Apple's set-top box is catching up with such rivals as Roku and Amazon's Fire TV with the ability to install new apps on the device and to search for video with voice controls.

Apple has long insisted on controlling apps available on the device's home screen. In doing so, it can ensure that menus and keyboards look and feel the same, whether you're on Netflix or PBS.

But there have been many services unavailable on the home screen. To watch on the TV, viewers have had to launch those apps on an iPhone or iPad first and use a feature called AirPlay to get video on the TV through the home Wi-Fi network. Complicated.

Having app choices directly on the home screen make things simpler. To make sure everything runs smoothly, Apple created a new version of its mobile operating system called "tvOS."

The app store also allows for non-video services, such as games and music.

A new remote has a Siri microphone button for voice commands such as "show me some comedies." The new device can search through shows and movies available on a range of apps including Netflix, Hulu, HBO and Showtime. New Guitar Hero and Star Wars games are also coming to Apple TV.

The current TV model is a few years old and does little beyond playing video and music.

Analysts say the new TV box is part of Apple's broader strategy to carve out a bigger role in the home. For instance, the new Apple TV could serve as a hub for Siri to control lamps, thermostats and other "smart" appliances, using Apple's HomeKit technology.

More Information on Apple Watch

As for the Apple Watch, the newest version of its operating system will allow users to see more information on the watch face such as latest news, a view of the day ahead, and maps that have transit information so it will be easier to use public transportation.

Facebook messenger is coming to the watch, plus AirStrip, an app for health care providers, and GoPro.

A new watch band is being designed by Hermes. Other new bands and faces are also available.
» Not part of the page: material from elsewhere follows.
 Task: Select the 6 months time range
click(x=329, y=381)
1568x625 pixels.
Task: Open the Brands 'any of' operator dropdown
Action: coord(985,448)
After a series of high-profile Apple launches over the past year — super-sized iPhones, a digital wallet, a sleek smartwatch — analysts said before the event that this week's news might not seem as dramatic. But the event, which closed with One Republic, could reveal more about the company's strategy and its aspirations to be an indispensable part of daily life.

"Apple's master plan is to be ubiquitous," said Jordan Edelson of software firm Appetizer Mobile, explaining why Apple is increasingly designing its iPhone and Siri to interact with cars, televisions and "smart" home systems.

It isn't a sure bet: Apple rivals like Google, Samsung and Microsoft are building their own technology for Internet-connected cars and homes.